セッション記号 H (地球人間圏科学) » H-RE 応用地質学・資源エネルギー利用

[H-RE17] 再生可能エネルギー分野への活用に向けた地球科学データの可能性

2019年5月28日(火) 17:15 〜 18:30 ポスター会場 (幕張メッセ国際展示場 8ホール)

コンビーナ:大竹 秀明(国立研究開発法人 産業技術総合研究所 太陽光発電研究センター)、宇野 史睦(産業技術総合研究所)、島田 照久(弘前大学大学院理工学研究科)、野原 大輔(電力中央研究所)

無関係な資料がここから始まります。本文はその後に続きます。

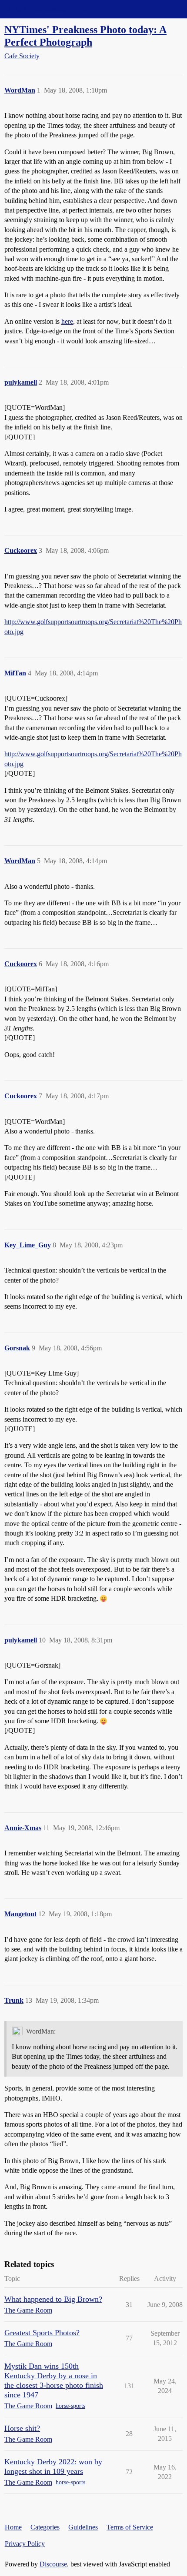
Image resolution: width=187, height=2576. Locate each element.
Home (13, 2527)
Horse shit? (22, 2428)
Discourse (53, 2564)
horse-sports (70, 2406)
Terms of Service (130, 2527)
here (67, 321)
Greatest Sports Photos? (42, 2332)
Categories (45, 2527)
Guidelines (83, 2527)
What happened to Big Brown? (53, 2299)
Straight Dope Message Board (45, 9)
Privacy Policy (25, 2543)
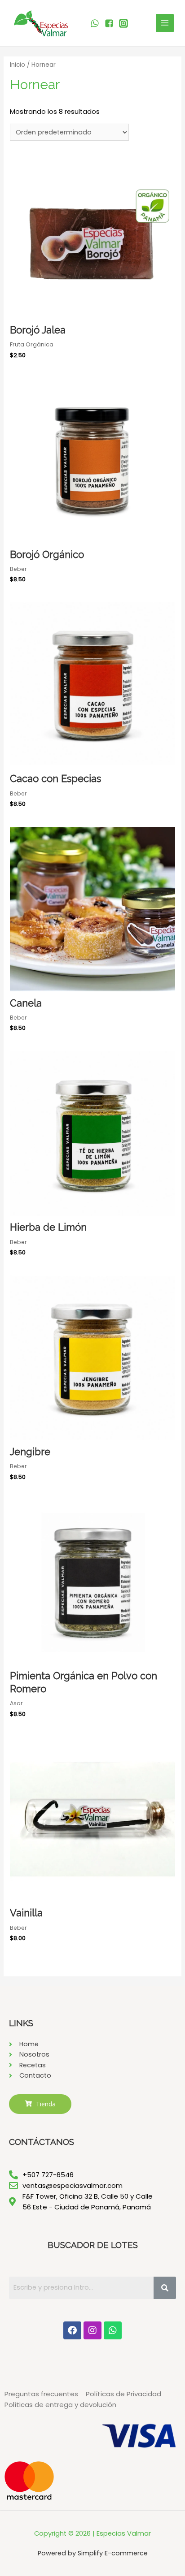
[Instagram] (92, 2330)
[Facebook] (72, 2330)
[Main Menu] (165, 23)
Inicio (17, 65)
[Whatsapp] (113, 2330)
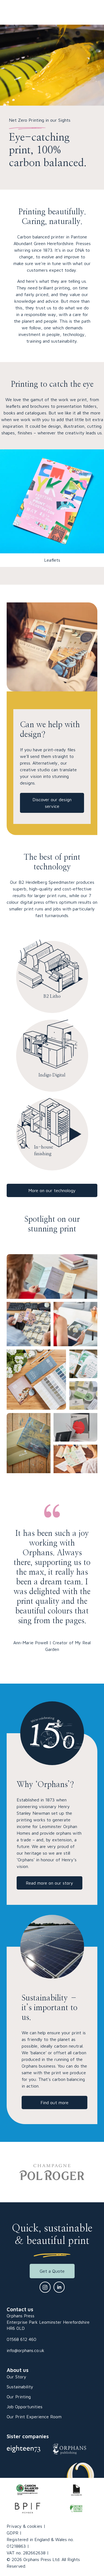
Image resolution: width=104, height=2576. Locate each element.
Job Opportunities (24, 2406)
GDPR (12, 2532)
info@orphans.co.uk (25, 2350)
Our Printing (19, 2396)
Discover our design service (52, 803)
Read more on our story (49, 1882)
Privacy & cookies (24, 2526)
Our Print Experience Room (34, 2416)
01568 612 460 (21, 2339)
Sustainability (20, 2386)
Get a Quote (52, 2271)
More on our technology (52, 1190)
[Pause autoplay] (87, 2175)
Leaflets (52, 560)
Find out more (54, 2102)
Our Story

[HRE17-P03] 力学的及び統計的アンサンブル予測を用いた風力発電ランプ現象の予測可能性

*野原 大輔1渡邊 武志1大庭 雅道1門倉 真二1 (1.電力中央研究所)

キーワード:風力、ランプ現象、予測

風速の急変化よって生じる風力発電出力量の急変化現象(ランプ現象)は,電力系統の安定運用に大きく影響を与えている.日本では,ランプ現象は主に温帯低気圧の発達やその進路等の総観規模擾乱の影響を受けているため,ランプ現象の予測精度向上のためには,総観規模の気圧配置の適切な予測が必要となっている.一方,大気力学に内在するカオス性により,予測を大きく外すこともあり,このようなカオス性に対し,摂動を与えた複数の初期値から複数の予測を行うアンサンブル予測手法が有効である.本研究では,アンサンブル予測手法を用い,気象予測の不確実性の考慮だけでなく,気象予測から風力発電出力への変換の不確実性も勘案し,予測の不確実性を網羅した確率的な風力発電出力及びランプ現象予測手法を開発した.アンサンブル予測は,気象庁の週間アンサンブル予報を,気象予測解析システムNuWFASにてダウンスケーリングし,アンサンブルメンバーの多様性を確保した11メンバーから構成される.風力発電出力への変換は,予測した風速とモニタリングによるエリア出力合計値の対応関係で得られる経験的なパワーカーブを用いる.この対応関係では,予測風速に対する出力結果の頻度分布をベータ分布で仮定し,累積頻度毎にパワーカーブを作成できる.アンサンブルメンバーと累積頻度をランダムに選び,合計100メンバーから構成される拡張したアンサンブル風力発電出力予測結果が得られる.東北エリアを対象とした検証をランプ現象の要因に分けて評価すると,低気圧や冬型を起因とする場合で捕捉率が高く,アンサンブル予測の利用による精度向上の効果が得られた.